• **Seçilen Metin**
----
Paylaş
Bir Yeni Delhi gecesinde, İstanbul’da henüz akşamüstü iken, Tuba Çandar’dan mesaj geldi. Hrant’ın kızı ve torunuyla birlikte ziyarete gitmişler Baron Seropyan’ı.
Son günlerini yaşadığını ailesi, yakın çevresi, dostları, onu tanımış olan herkes biliyormuş. Daha iki-üç hafta kadar önce teşhisi konulan hastalığı inanılmaz bir hızla ilerlemiş. Cumartesi günü evinde salona oturtmuşlar. Şuuru kapalıymış ama aile fertlerinin arasında oturuyormuş işte. Karım, yurt dışından gelir gelmez ve durumunu öğrenir öğrenmez gittiği evinde, Baron’un yanına geçmiş ve kolunu tutarak yanında otururken, dokunduğu kolun giderek soğuduğunu hissetmiş. Herşey on-onbeş dakika içinde olup bitmiş. Ve Baron Sarkis Seropyan, aile fertlerinin arasında, kendisinin adeta vedalaşmak üzere yanıbaşına dizdiği dostlarının arasında çıkmış sonsuz yolculuğuna. Ölümün hayatla içiçeliğini öğretmek istercesine...
----
• **Sağlanan Veriler**

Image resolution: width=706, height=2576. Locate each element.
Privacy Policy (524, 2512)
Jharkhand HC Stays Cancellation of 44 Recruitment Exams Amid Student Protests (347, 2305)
----
• **Yapılacak İşler**
1. Baron Sarkis Seropyan'ın vefatını anlatan metindeki "Herşey on-onbeş dakika içinde olup bitmiş." cümlesini İngilizceye çevirin.
2. Baron Sarkis Seropyan'ın vefatını anlatan metni son cümlesinden sonra kaldığı yerden alıp sürdürün.

• **Görev Yanıtları**
1. It had all happened and ended within ten or fifteen minutes.

2.
Bir halk adamıydı. Bir bilge adamdı. Öyle bir adamdı ki, her kim onu tanıma şansı edinmiş ise, ona kendisini sevmek ve saymaktan gayrı seçenek bırakmamıştı.
Surp Vartanans Kilisesi’ndeki o mükemmel koronun ilahîleriyle taçlanan cenaze töreninde Ermenice ve Türkçe çok güzel bir konuşma yapan papazın, “Onun yaşam dönemini paylaşmak bizler için bir şans, ondan artık mahrum kalacağımız için büyük bir üzüntüdür” sözleri tam tamına anlatıyordu durumu.
Feriköy’deki kiliseden çıkıp, kalabalık bir topluluk olarak Ergenekon Caddesi’ni boydan boya yürüyerek gittik Agos’un önüne.
Daha doğrusu eski Agos’un. Agos, kısa süre önce yeni yerine, Hrant Dink Vakfı ile birlikte paylaştığı yeni binasına taşınmıştı. Sarkis Seropyan ise, Hrant ile birlikte var ettikleri Agos’un yer değiştirmesine belli ki razı olmamıştı. Agos’un yeni yerine ilk kez ayak bastığı gün yere yığılmış, hastalığı ilk kez orada ortaya çıkmıştı.
Baron, bizi, Ergenekon Caddesi’nden yürüyen kalabalığı, Hrant Dink’in vurulduğu kaldırıma, eski Agos’un, onun Agos’unun önüne taşıdı. Sakallarının kırçıllarının aşağıda toplananların yüzüne değecek kadar canlı göründüğü ve üzerinde Ermenice-Türkçe “Güle Güle Baron Sarkis Seropyan” yazılı, dev bir fotoğrafının yer aldığı kocaman bir afiş asılmıştı Baron’un her daim kurulduğu birinci kattaki penceresinin önüne.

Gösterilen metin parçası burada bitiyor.